VEGF Promotes Glycolysis in Pancreatic Cancer via HIF1α Up-Regulation.

Abstract

Vascular endothelial growth factor (VEGF) is highly expressed in many types of tumors, including pancreatic cancer. Tumor cellderived VEGF promotes angiogenesis and tumor progression. However, the role of VEGF in glucose metabolism remains unclear. We investigated the role and the underlying mechanism of VEGF in the glucose metabolism of pancreatic cancer cells. Pancreatic cancer cells were stimulated with VEGF165 for 1 or 2 h. The oxygen consumption rates (OCR) and extracellular acidification rates (ECAR) were measured using the Seahorse XF96 Extracellular Flux Analyzer.

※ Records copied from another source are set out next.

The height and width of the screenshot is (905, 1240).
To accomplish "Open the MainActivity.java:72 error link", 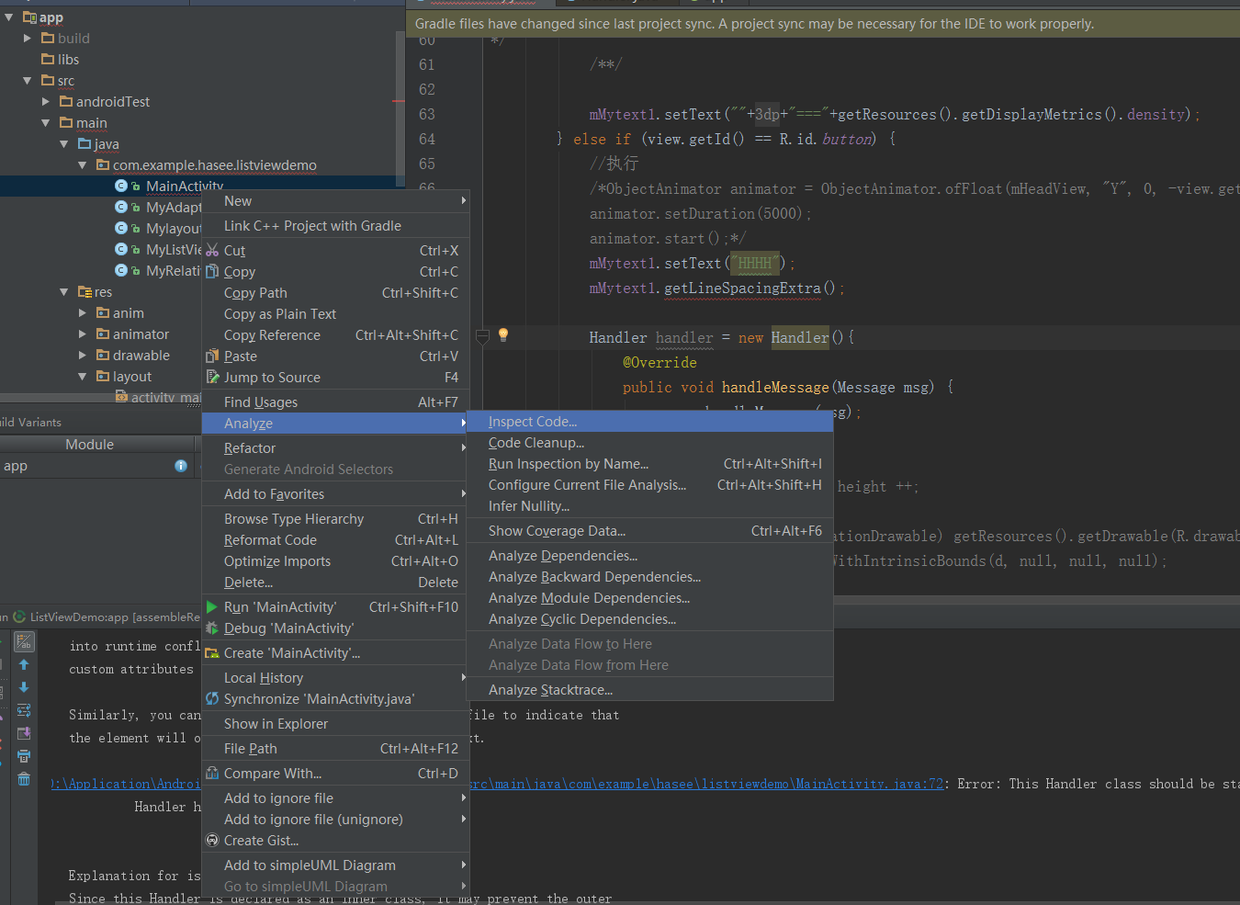I will (x=869, y=784).
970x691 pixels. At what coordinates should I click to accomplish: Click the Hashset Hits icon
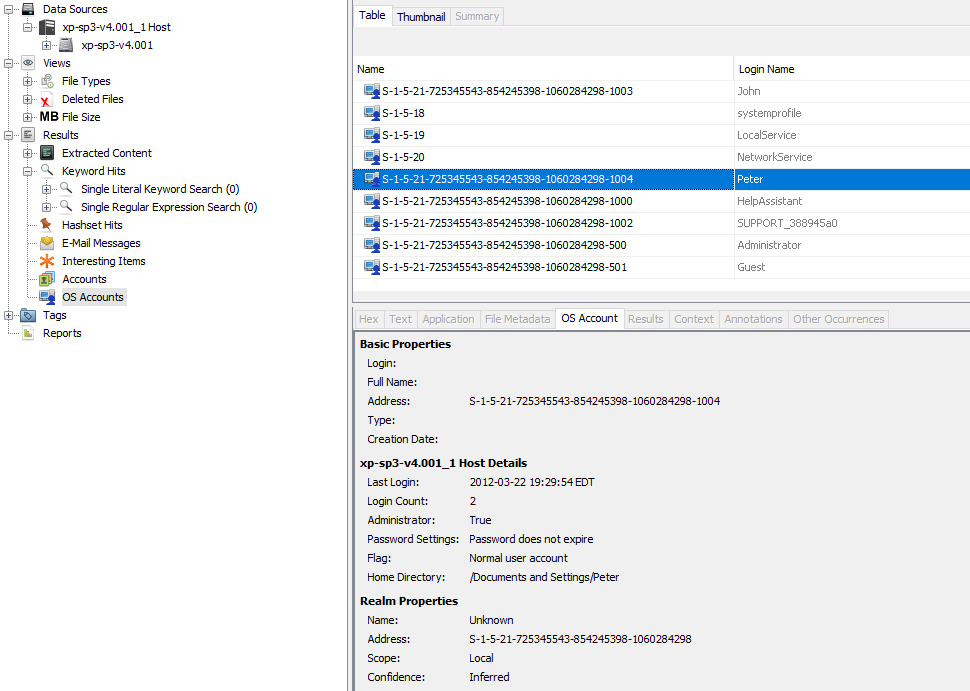tap(46, 225)
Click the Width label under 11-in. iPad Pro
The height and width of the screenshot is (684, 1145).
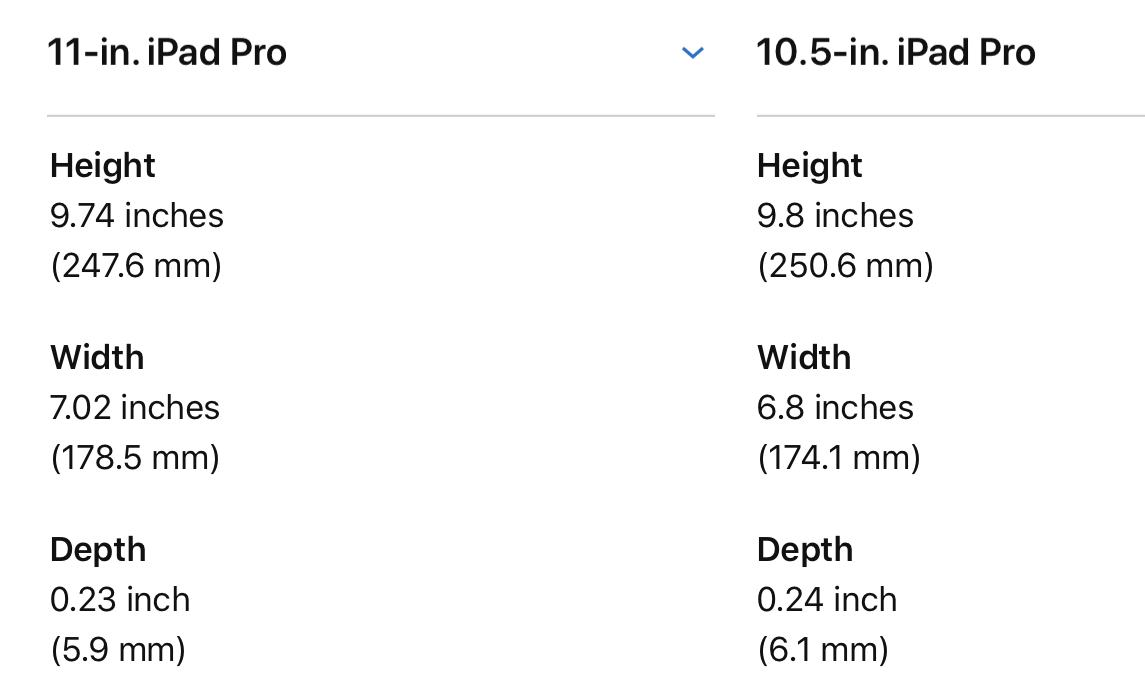tap(97, 357)
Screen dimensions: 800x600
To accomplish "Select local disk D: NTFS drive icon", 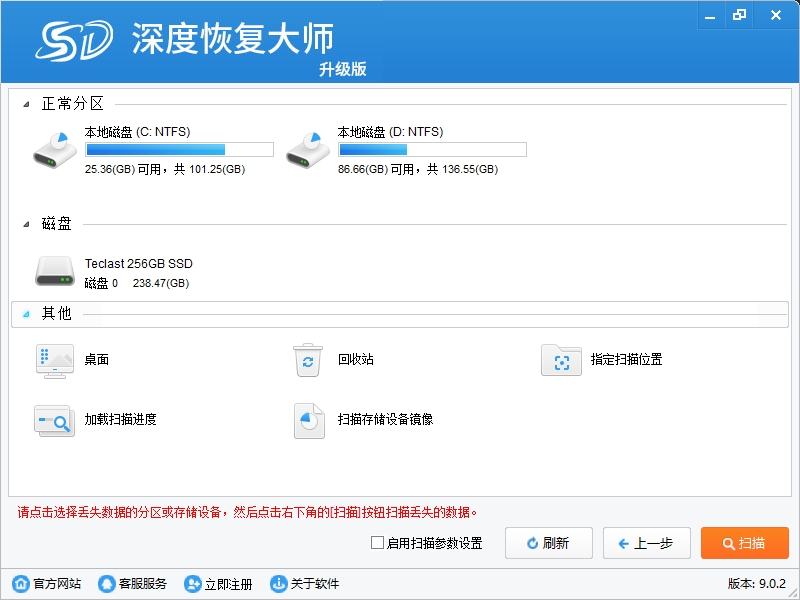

Glycolytic enzymes were detected by quantitative real-time PCR. Neuropilin 1 (NRP1) was silenced by shRNA in order to investigate its role in VEGF-induced glycolysis. Immunohistochemistry (IHC) was performed to identify the correlation among VEGF, NRP1 and hypoxia inducible factor 1α (HIF1α) in pancreatic cancer tissues. VEGF stimulation led to a metabolic transition from mitochondrial oxidative phosphorylation to glycolysis in pancreatic cancer. HIF1α and NRP1 protein levels were both increased after VEGF stimulation. The down-regulation of NRP1 reduced glycolysis in pancreatic cancer cells. NRP1 and VEGF levels both correlated with HIF1α expression in pancreatic tumor tissues. VEGF enhances glycolysis in pancreatic cancer via HIF1α up-regulation. NRP1 plays a key role in VEGF-induced glycolysis.